## Records from a data collection
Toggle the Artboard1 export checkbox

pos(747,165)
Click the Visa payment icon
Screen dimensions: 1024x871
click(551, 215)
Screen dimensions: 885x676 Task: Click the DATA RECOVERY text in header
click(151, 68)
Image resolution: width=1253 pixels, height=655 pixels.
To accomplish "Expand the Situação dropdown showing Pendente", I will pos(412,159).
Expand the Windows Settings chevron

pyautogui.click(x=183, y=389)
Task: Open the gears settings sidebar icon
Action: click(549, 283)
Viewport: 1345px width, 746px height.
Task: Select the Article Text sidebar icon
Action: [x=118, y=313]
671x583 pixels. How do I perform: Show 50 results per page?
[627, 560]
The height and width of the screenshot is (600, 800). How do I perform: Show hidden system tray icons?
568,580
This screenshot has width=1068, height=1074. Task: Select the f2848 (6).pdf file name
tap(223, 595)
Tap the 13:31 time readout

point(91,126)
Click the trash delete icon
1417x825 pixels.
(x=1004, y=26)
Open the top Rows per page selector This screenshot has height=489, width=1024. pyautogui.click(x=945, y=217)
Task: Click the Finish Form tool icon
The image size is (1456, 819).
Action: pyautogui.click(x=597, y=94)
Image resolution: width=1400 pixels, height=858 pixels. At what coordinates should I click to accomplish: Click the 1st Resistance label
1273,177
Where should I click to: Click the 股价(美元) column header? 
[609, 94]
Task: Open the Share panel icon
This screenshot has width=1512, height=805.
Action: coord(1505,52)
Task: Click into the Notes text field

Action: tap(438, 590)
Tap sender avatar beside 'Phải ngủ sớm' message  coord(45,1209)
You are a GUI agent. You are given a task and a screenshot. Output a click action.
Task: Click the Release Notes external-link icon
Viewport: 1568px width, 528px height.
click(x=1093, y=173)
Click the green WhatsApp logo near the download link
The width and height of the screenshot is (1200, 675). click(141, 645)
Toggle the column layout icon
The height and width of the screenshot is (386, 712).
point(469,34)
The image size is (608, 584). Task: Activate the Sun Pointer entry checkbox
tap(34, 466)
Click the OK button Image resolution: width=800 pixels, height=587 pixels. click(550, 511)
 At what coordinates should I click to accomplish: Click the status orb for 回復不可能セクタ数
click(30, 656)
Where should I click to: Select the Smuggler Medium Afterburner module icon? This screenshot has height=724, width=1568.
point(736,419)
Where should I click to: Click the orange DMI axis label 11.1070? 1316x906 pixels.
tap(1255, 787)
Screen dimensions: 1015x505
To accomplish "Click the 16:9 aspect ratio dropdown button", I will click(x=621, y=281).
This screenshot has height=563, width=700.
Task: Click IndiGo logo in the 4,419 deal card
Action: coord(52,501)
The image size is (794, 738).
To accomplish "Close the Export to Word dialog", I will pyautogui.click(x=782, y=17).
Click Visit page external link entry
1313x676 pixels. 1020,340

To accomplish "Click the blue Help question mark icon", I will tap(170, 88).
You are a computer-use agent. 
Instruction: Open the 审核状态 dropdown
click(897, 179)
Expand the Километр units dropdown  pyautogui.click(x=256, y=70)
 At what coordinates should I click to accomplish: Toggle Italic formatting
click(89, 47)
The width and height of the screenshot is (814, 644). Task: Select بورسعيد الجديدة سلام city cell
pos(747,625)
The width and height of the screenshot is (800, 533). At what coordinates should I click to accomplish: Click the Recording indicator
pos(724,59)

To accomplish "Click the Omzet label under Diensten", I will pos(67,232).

## Stated goal
Return every line of the records that contains the string "entry", treating uppercase and lowercase as different.

## Task answer
The image size is (608, 584). Task: Activate the Sun Pointer entry checkbox
Click Visit page external link entry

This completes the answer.